If you’re like me you can’t get enough of the neo-traditional Swedish folk sound represented by Väsen, and you’re always ready for more along that line. Well, we’re in luck, because Lena Jonsson has a new release. I know it’s gauche to introduce a music review with a reference to a different artist, but although Jonsson is one of the best known folk musicians in Sweden today, she doesn’t seem to have received much notice in the U.S. With the Lena Jonsson Trio’s Elements that could very well change.
Jonsson, a virtuoso violinist and native of Sweden, comes from a musical family and studied folk music at the Swedish Royal Academy and jazz and American roots at Berklee. She has an extensive discography including three albums in a duo with accordionist Martin Coudroy and one with fellow Berklee alum Brittany Haas (Playing With Music, 2015). This time out she’s playing in a trio with Erik Ronström on guitar and Kristofer “Krydda” Sundström on bass, on a dozen of her own compositions. Based around the Swedish folk tradition but with lots of influences from jazz to world music, they range from humorous Scottish folk dances to melancholic waltzes and nimble polkas.
The opener “Regnig dag” (rainy day) is a great place to start, combining the jazzy riff of Sundström’s double bass with the lilting lilting melody that is alternatly doubled on guitar and fiddle and the source of jazzy improvisations on fiddle and guitar.
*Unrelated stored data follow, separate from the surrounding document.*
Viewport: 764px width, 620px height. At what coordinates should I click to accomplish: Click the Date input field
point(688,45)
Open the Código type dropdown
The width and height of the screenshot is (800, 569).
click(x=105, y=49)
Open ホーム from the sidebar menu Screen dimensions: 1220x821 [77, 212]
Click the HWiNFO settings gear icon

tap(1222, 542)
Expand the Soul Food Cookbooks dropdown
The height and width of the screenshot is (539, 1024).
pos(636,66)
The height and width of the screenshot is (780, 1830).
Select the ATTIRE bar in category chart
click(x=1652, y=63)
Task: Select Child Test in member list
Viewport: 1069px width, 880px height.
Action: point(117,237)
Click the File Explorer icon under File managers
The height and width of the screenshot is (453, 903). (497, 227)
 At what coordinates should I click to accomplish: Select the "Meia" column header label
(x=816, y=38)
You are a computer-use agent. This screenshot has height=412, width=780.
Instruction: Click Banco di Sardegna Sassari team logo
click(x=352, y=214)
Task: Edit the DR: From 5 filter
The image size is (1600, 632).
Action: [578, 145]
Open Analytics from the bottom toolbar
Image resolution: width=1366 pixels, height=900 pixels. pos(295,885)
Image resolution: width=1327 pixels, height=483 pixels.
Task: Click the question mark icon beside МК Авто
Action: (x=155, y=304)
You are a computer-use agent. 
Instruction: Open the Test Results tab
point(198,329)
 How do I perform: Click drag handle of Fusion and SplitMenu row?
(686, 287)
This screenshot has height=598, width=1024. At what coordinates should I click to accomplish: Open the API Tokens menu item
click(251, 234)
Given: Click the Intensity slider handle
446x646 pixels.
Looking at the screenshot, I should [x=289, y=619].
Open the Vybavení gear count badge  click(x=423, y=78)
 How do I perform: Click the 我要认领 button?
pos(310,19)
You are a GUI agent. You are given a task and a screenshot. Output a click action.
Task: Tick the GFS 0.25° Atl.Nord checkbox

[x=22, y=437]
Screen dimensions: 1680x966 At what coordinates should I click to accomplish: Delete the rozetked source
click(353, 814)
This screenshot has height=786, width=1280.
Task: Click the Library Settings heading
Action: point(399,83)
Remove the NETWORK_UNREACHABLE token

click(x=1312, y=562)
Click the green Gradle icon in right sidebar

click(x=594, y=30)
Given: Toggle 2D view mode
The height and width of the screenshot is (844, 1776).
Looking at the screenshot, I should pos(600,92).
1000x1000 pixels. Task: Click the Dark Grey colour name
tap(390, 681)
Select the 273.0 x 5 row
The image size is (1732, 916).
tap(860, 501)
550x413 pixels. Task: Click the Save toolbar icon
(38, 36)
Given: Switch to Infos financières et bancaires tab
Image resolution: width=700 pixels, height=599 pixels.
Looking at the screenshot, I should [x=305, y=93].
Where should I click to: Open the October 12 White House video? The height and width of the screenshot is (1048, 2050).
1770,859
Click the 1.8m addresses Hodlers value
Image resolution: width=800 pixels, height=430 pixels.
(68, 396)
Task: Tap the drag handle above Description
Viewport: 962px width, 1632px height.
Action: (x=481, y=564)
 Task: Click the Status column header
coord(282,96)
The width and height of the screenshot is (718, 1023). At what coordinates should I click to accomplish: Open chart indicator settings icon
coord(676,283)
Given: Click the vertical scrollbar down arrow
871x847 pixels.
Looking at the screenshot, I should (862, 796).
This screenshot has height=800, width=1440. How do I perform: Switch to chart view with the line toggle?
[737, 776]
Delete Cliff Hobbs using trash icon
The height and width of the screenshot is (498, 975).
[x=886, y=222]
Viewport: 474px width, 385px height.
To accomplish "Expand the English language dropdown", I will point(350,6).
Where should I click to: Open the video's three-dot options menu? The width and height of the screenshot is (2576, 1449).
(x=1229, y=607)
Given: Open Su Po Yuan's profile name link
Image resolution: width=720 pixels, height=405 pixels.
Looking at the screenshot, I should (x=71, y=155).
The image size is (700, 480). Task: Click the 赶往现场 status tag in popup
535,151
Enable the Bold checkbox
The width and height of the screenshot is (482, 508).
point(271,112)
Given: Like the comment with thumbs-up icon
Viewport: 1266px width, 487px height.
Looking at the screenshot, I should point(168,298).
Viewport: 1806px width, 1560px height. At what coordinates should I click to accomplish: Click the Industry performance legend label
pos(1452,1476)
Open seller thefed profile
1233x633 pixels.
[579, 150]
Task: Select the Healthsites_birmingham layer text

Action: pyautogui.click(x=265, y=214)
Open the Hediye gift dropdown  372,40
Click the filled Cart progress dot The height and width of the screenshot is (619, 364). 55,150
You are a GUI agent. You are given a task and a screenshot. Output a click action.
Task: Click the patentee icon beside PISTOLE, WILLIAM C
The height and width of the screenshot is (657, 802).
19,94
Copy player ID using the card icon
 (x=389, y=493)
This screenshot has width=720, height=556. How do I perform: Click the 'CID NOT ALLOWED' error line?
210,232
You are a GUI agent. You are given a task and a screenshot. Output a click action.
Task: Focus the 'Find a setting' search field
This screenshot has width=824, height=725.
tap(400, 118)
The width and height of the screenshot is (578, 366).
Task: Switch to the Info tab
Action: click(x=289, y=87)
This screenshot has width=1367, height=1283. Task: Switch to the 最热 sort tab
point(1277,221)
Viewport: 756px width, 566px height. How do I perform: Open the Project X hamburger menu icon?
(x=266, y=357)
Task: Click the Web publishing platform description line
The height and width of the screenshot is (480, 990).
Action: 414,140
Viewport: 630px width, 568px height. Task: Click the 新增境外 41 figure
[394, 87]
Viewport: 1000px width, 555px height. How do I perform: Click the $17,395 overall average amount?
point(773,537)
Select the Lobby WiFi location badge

Almost immediately after that with “Schack” (chess) we’re in electro-acoustic folk mode something like a Swedish version of Steeleye Span. Jonsson’s fiddle tune is marvelous and definitely Swedish, but the backing provided by Krydda’s electric bass guitar and Ronström’s choppy, rhythmic acoustic guitar give it a modern air that’s augmented by Robin Cochrane on the percussive gourd called calebass and Staffan Jonsson’s nearly psychedelic electric guitar solo.
And so it goes throughout the album with Jonsson’s folk-based original tunes, and her nimble and expressive fiddling, with a variety of sounds and rhythms provided by the trio members and guests. The heart-racing “Allt är kärlek” (everything is love) is driven by Arvid Svenungsson’s piano, giving it a sound something like a Cape Breton reel but a lot faster! Ronström very effectively doubles the fiddle melody in many places, nowhere more impressively than on theh slyly syncopated “Singelschottis.” He doubletracks guitar and mandola for a lovely mellow acoustic sound on “Mammas mage” (mom’s belly), which also features Cochrane on mbira and some effects pedals on Jonsson’s fiddle. The relaxed journey of “Night Train” and “Gamla sigar” (old paths) in the first half of the program are set off against the sprightly dance “Simon” paired with “Nya Stigar” or new trails polska, both of which feature Kristine West on the Swedish recorder known as härjedalspipa.
My favorites are the back to back uptempo tunes “Nordanvinden” (north wind) and “Happy Two Step.” The former starts slow, gets fast and then faster with just the trio playing, Krydda on double bass again; the latter is basically a Swedish Cajun two-step with Coudroy tossing in some nice accordion. The program finishes as it should with “Röda valsen,” a delicate romantic waltz that ends with a string quartet joining in for an even more romantic sound.
I was actually introduced to Swedish style folk music way back in the ’90s by Andrew Bird, who included a lovely wedding march on Thrills, his debut album with his band Bowl of Fire. I’m always thrilled to find more, and Elements is a great introduction to Lena Jonsson. You can bet I’ll be digging into her back catalog.